Insolvency can potentially have a significant effect on the lives and livelihood of many different stakeholders from employers, business owners, suppliers, creditors and many more. According to figures from the ARITA website, every year around 400,000 Australians are affected by approximately 30,000 bankruptcies and debt agreement together with 10,000 corporate external administrations. Insolvency can virtually affect any person or business, and with that, it is important to have a proper understanding of what insolvency looks like and what it means to be insolvent.
It goes without saying that the basic financial model for most individuals and businesses is to have a greater amount of money coming in than money going out. But too often, individuals and businesses find their cash flow under strain due to debts which are accumulated when the money going out to pay bills and expenses is more than the money coming in.

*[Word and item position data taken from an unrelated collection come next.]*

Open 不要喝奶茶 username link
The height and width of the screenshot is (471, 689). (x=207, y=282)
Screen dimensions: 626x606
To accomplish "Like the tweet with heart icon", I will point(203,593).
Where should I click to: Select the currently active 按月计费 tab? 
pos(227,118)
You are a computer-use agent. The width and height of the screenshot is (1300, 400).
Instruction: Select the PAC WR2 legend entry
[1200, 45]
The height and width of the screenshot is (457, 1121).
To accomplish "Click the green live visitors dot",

If an individual or business cannot pay their debts when they fall due, they are considered insolvent. These debts are most commonly in the form of overdrafts, credit cards, unpaid salaries, overdue invoices, rent or mortgages, tax owed or simply overdue bills.
In a situation where the directors or creditors believe that the company is insolvent or may become insolvent, it may end up in one of three forms of administration: Liquidation (winding up), Voluntary Administration (or Deed of Company Arrangement) or a Receivership. For individuals facing financial difficulties, they may declare themselves bankrupt by lodgement of a Debtor’s Petition with AFSA or alternatively, a creditor may make a person bankrupt by way of an application to the Court – a Creditor’s Petition.

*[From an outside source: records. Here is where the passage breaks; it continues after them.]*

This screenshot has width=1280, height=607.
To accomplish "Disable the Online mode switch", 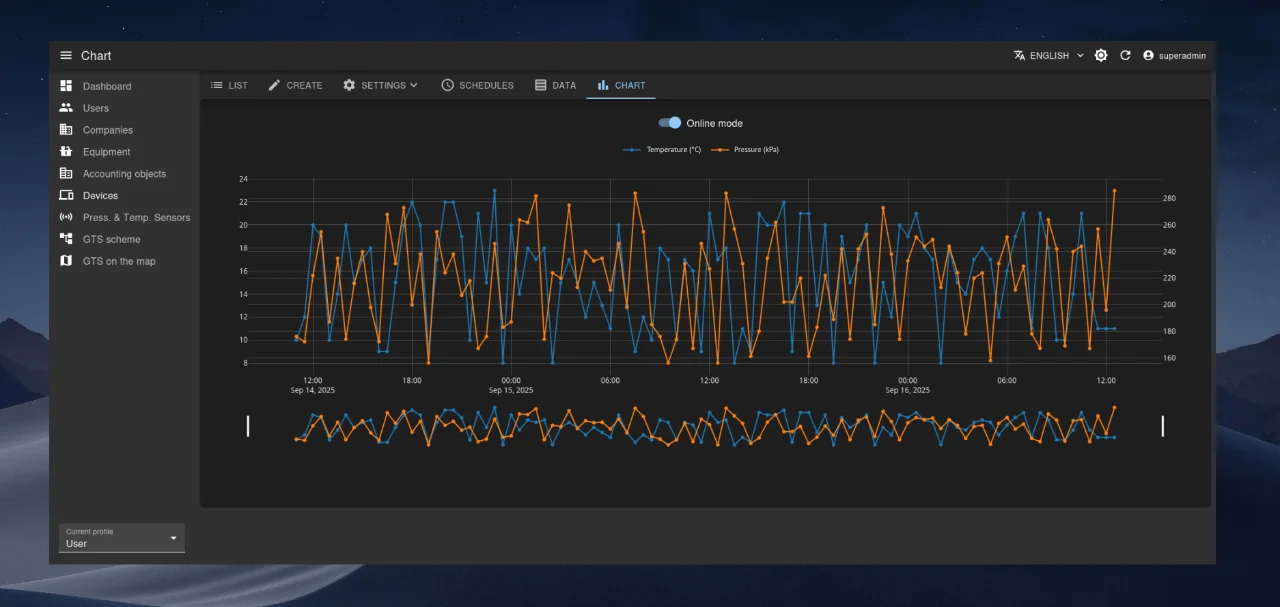I will click(670, 123).
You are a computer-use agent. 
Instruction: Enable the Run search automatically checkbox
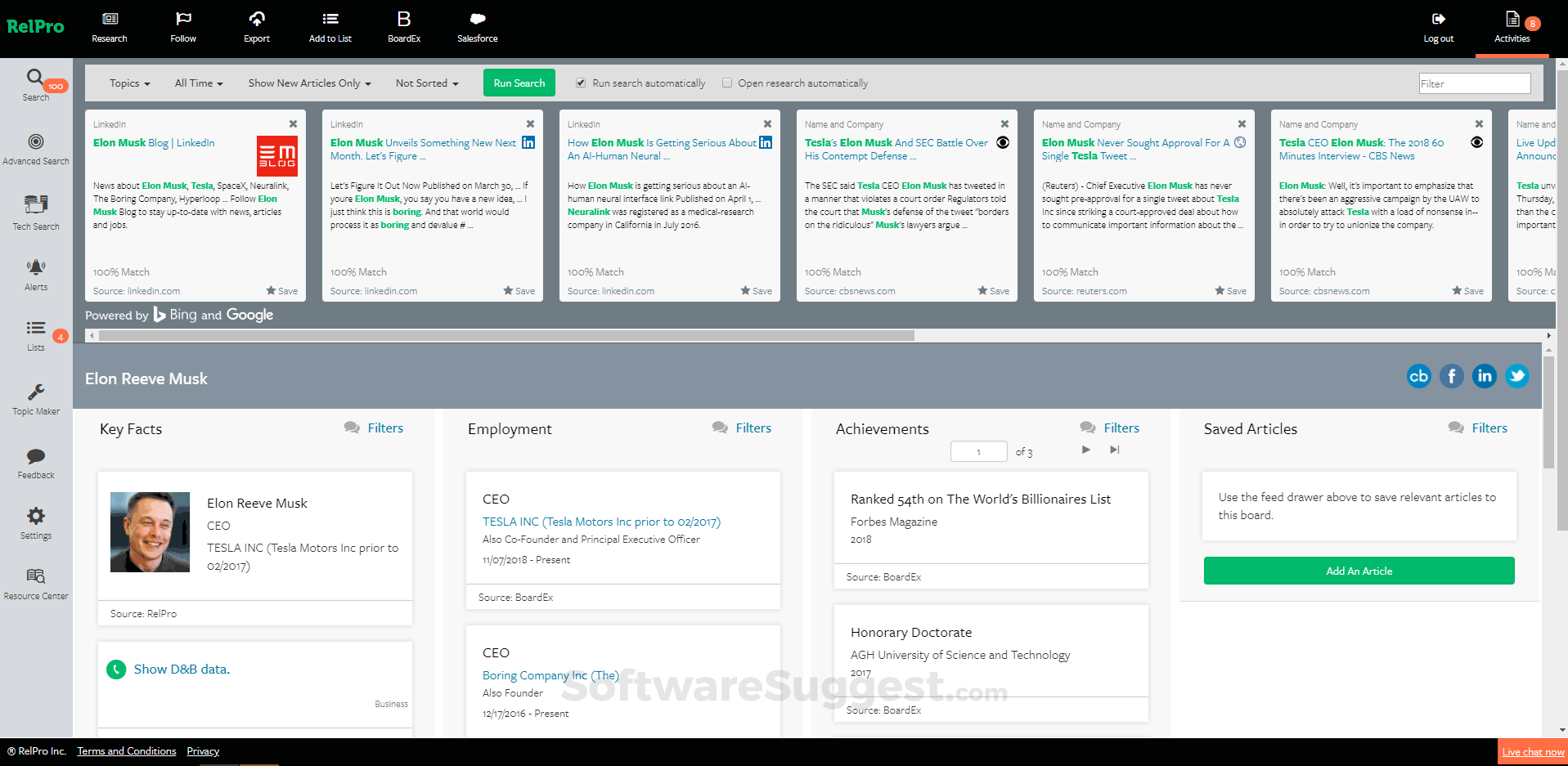[580, 83]
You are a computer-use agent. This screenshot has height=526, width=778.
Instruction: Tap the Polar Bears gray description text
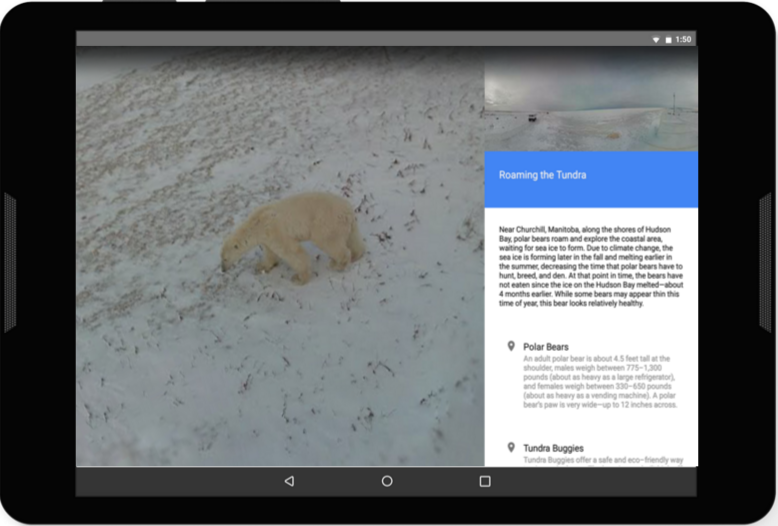coord(599,381)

Since the GFC in 2009, the amount of individuals and businesses finding themselves in a financial rut and having to be forced into bankruptcy or administration sky rocketed and the insolvency industry was at a peak, to say the least. Whilst the number of bankruptcies and administrations has decreased in the past year, there is no denying that there is still a lack of understanding of insolvency.
The message here is simple; have a thorough understanding of what it means to be insolvent and put in preventative measures to avoid finding yourself or your business under financial distress and becoming insolvent. The earlier you take action the better. You should talk to an insolvency professional before your situation or the situation OF your business becomes severe.